# eudev switch killed networking

## BK201

I lost both ethernet and wifi after masking udev and performing a system/world update which pulled in eudev-1.10-r2

WICD is unable to connect either interface and I notice from ifconfig that they are back to being named eth0/wlan0 instead of the newer udev enpxsx names.

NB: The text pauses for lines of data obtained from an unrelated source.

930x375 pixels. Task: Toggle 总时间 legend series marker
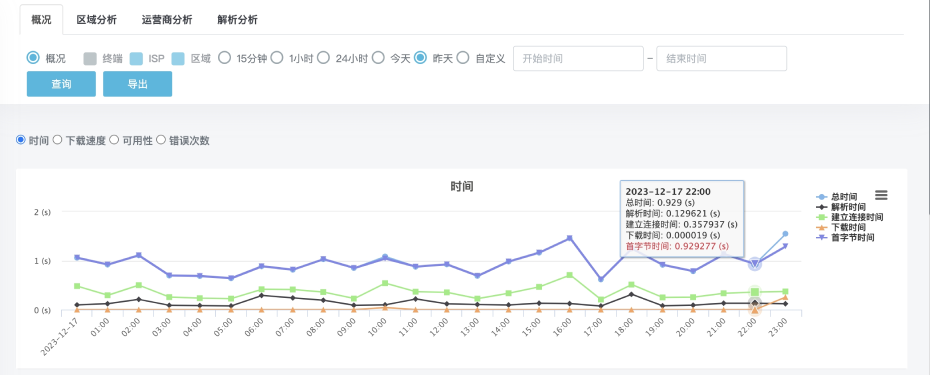[x=821, y=197]
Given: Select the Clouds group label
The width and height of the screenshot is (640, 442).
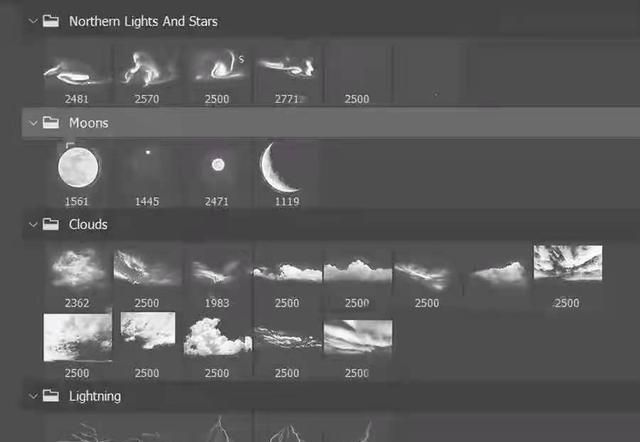Looking at the screenshot, I should click(88, 224).
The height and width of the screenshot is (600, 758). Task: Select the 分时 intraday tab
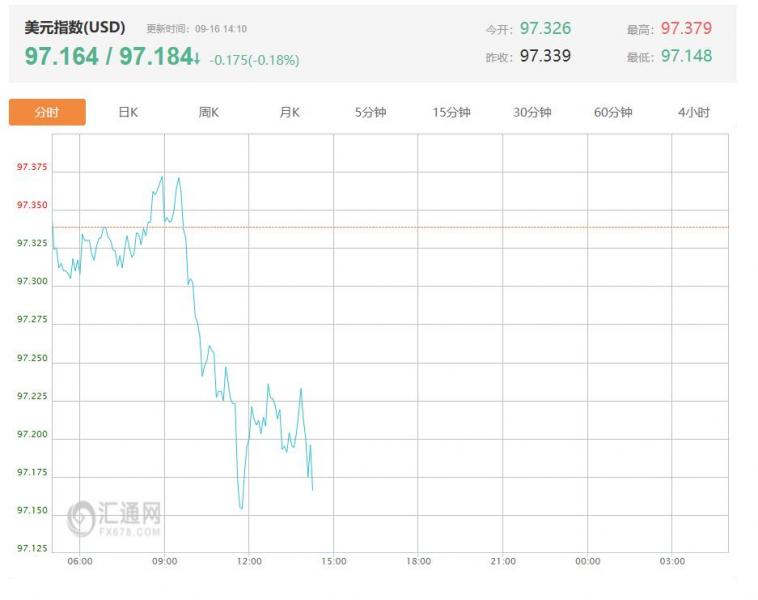coord(47,113)
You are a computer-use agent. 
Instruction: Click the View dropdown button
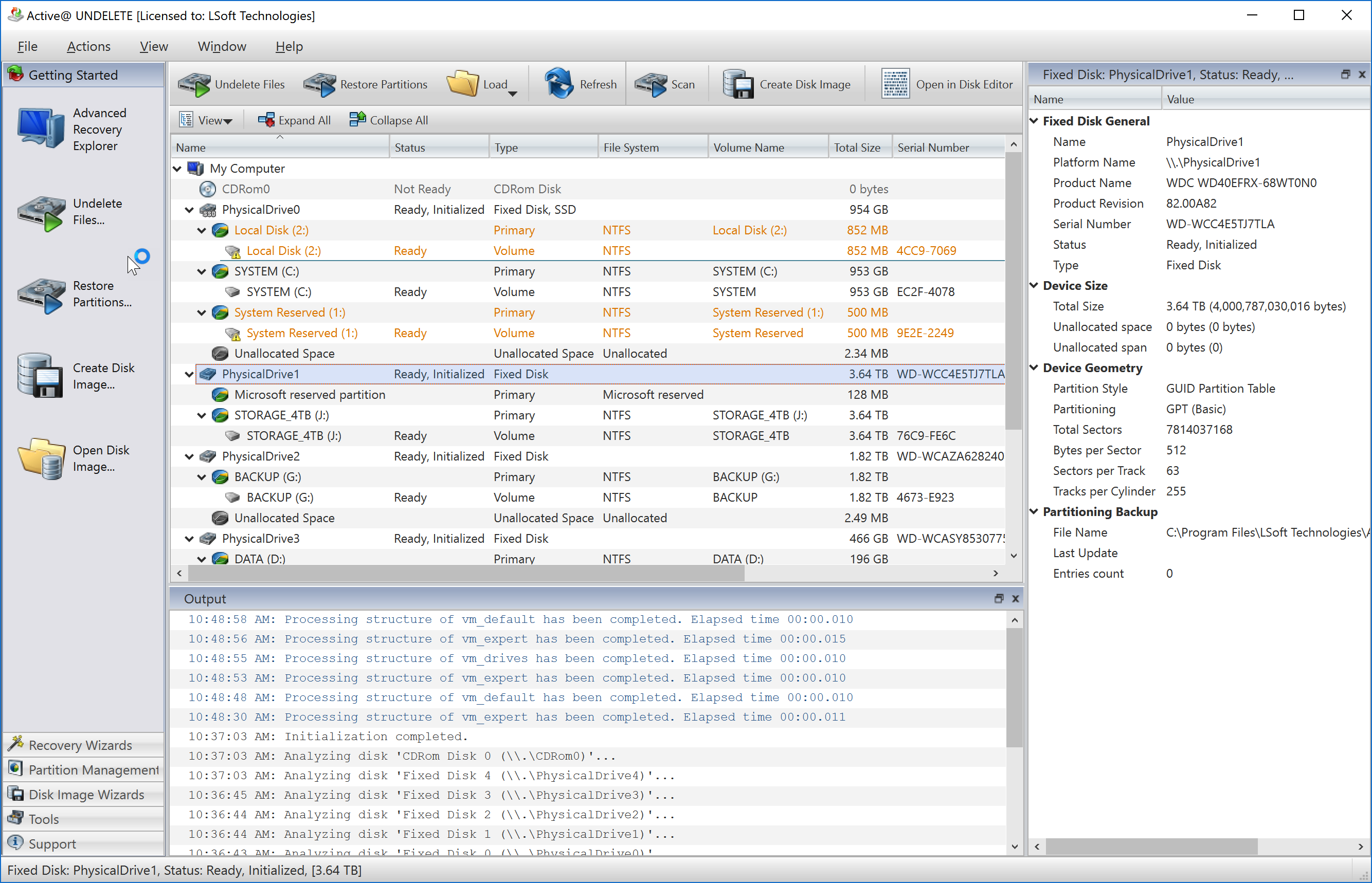(x=204, y=120)
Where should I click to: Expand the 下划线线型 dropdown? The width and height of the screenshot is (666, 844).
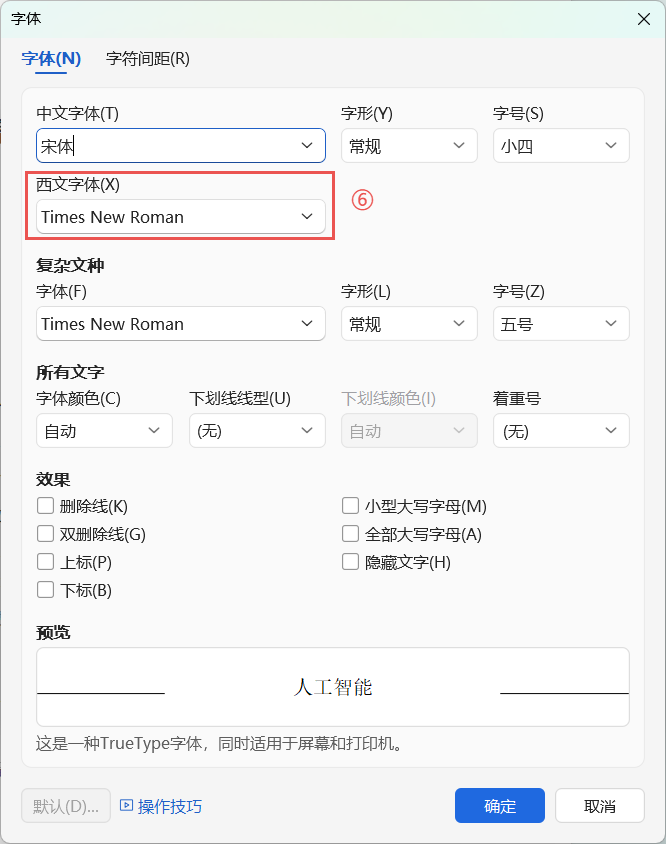click(x=307, y=431)
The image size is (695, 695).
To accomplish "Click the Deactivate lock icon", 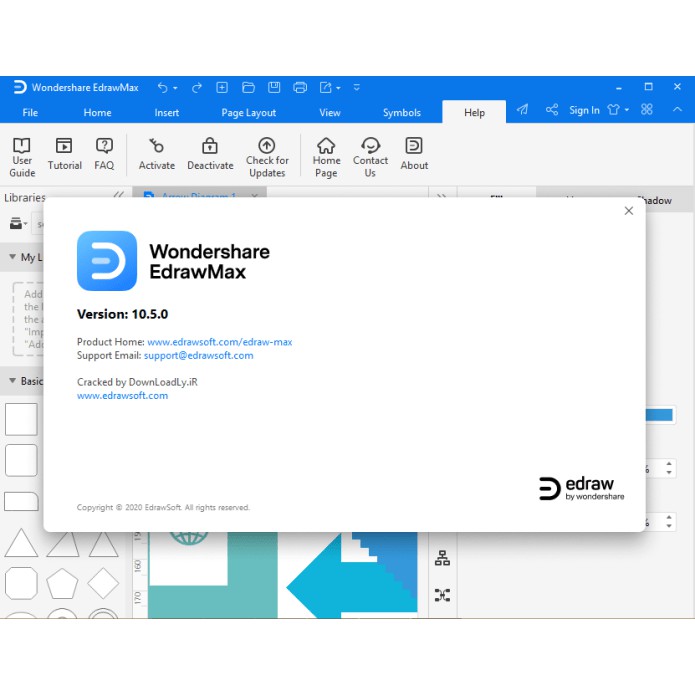I will tap(210, 155).
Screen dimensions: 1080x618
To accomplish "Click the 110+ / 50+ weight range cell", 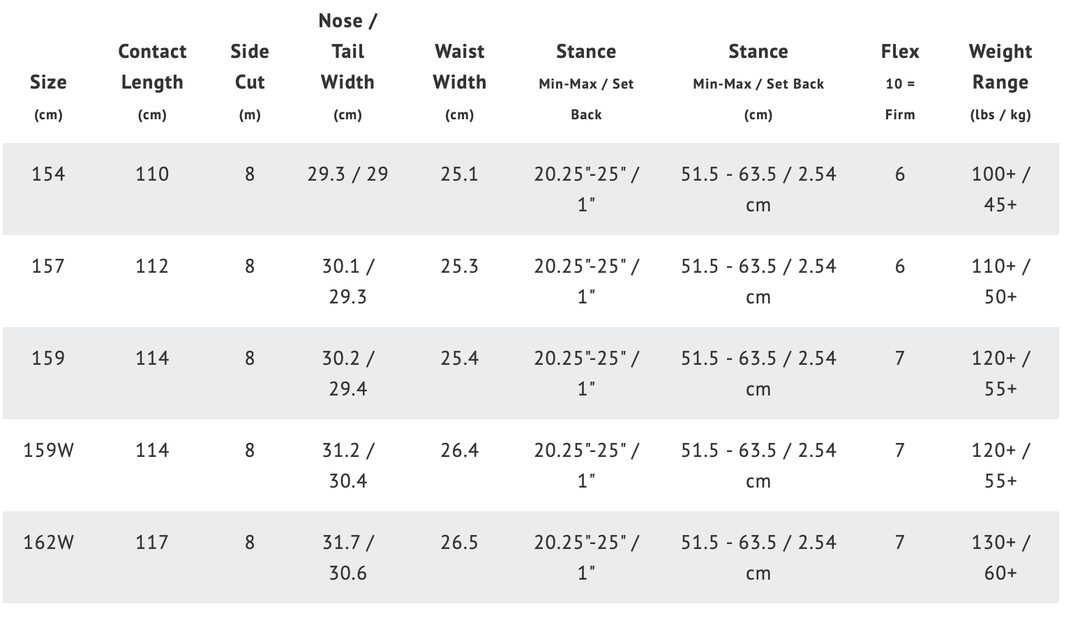I will (1000, 281).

I was able to get ethernet up by creating the /etc/init.d/net.eth0 symlink and running eselect rc start net.eth0, but wicd still doesn't recognize the interface.

Now I'm not sure what to do, most of the info on the wiki pertains to udev version numbers and I don't know how that maps over to eudev.

I'm not even sure how to go back to udev now that the portage virtual points to eudev.

I'm on kernel 3.12.13-gentoo.

----------

## charles17

 *BK201 wrote:*   

> I was able to get ethernet up by creating the /etc/init.d/net.eth0 symlink and running eselect rc start net.eth0, but wicd still doesn't recognize the interface.

 There are alternatives to using WICD the easiest one being https://wiki.gentoo.org/wiki/Dhcpcd. 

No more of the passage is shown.